Seszele od prawie 30 lat nie znalazły się w nagłówkach gazet To stabilna, egzotyczna – także politycznie – demokracja pod przywództwem sprytnego katolicyzującego, lewackiego, opalonego neojakobina, który przekonuje (skutecznie) swój naród, że bez socjalizmu na Seszelach zawita głodująca Afryka ze swoją chudą do kości bieda i przerażającym AIDS. Ponieważ Seszelanie mogą podróżować – do Kenii, Somalii, Tanzanii jest najbliżej – wiedzą doskonale, co to znaczy „głodująca Afryka”.
Tylko raz w ciągu ostatnich 30 lat groziło Seszelom „niebezpieczeństwo”. W 1981 na Seszelach wylądowali (samolotem) najemnicy z południowej Afryki.
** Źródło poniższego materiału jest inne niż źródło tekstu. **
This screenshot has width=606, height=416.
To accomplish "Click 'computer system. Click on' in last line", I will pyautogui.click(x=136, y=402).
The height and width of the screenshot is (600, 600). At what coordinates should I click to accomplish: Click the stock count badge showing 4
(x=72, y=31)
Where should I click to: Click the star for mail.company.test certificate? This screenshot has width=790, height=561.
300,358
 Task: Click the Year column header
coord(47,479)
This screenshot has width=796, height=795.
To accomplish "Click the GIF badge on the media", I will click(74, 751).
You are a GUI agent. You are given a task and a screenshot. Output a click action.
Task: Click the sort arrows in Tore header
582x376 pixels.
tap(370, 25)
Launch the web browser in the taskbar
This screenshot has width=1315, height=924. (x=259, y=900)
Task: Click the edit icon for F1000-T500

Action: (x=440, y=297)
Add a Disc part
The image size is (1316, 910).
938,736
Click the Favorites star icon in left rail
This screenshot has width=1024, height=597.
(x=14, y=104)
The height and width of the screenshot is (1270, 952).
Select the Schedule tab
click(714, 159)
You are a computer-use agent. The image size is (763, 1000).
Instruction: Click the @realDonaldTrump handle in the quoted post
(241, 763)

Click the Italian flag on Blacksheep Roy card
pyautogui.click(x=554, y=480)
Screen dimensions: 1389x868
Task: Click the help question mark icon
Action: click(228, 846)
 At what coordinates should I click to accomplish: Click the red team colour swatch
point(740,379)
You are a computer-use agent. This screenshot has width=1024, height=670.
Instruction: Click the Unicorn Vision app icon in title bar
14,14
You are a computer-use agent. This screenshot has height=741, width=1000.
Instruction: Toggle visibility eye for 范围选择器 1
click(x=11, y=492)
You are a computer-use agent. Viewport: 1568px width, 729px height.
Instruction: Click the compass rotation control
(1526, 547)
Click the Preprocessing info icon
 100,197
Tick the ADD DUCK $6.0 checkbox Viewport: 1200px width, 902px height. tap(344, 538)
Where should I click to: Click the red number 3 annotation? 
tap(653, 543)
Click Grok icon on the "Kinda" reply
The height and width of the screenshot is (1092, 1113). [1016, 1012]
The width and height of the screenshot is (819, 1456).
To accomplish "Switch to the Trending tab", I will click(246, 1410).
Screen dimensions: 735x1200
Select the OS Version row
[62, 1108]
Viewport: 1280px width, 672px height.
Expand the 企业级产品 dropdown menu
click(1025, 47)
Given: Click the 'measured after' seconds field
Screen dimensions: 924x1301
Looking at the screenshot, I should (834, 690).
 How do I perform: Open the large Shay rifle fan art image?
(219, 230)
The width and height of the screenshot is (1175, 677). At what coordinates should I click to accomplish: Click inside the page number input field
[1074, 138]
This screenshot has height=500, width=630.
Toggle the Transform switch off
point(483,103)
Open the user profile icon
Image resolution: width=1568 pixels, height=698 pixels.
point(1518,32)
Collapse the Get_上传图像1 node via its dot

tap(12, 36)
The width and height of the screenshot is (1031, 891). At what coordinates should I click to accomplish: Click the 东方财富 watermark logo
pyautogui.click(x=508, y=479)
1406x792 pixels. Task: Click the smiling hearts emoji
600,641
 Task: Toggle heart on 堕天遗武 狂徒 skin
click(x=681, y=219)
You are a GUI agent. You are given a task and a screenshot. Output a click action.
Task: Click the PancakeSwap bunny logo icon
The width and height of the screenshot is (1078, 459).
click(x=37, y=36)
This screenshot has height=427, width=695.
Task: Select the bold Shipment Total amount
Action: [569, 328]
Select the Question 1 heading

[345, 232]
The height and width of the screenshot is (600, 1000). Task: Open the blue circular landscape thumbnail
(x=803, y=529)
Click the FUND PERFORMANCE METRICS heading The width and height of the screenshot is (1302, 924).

Było ich niewielu, a po wylądowaniu przedstawili się jako drużyna rugby Tylko dzięki uwadze jednego z celników udało się odkryć broń ukrytą w ich sportowych torbach. Po krótkiej wymianie strzałów najemnicy zajęli przygotowany do startu samolot i odlecieli w nieznanym kierunku. Najciekawsze jest to, że na Seszelach zupełnie nie grywa się w rugby (chociaż to była angielska kolonia), a sportem narodowym jest piłka nożna, w którą grają (najczęściej na plażach) z równą pasją zarówno kobiety jak i mężczyźni. Nawet do puczu trzeba się starannie – przygotować, jak to pokazuje historia sportu.